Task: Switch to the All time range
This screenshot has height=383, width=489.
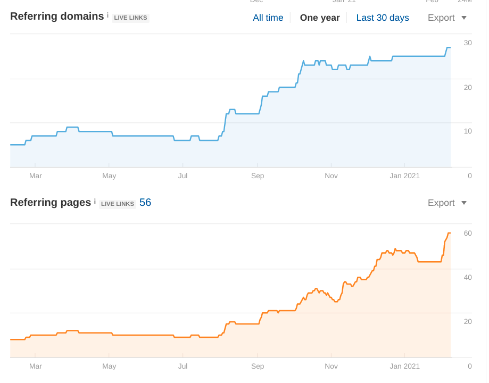Action: coord(268,18)
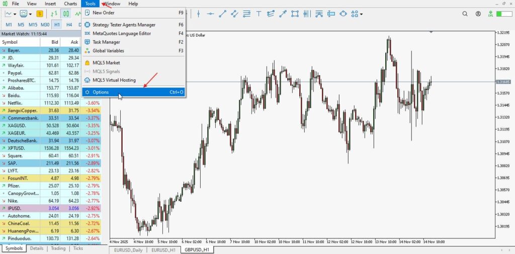Expand the chart template dropdown arrow
The width and height of the screenshot is (515, 254).
point(31,14)
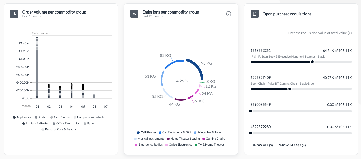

════════════════

*Your task*. Leave out the pictures and output the rest of the records exactly.

*Output*.
Task: Switch to the All time range
This screenshot has height=383, width=489.
Action: coord(268,18)
Expand the chart template dropdown arrow
The width and height of the screenshot is (515, 254).
point(31,14)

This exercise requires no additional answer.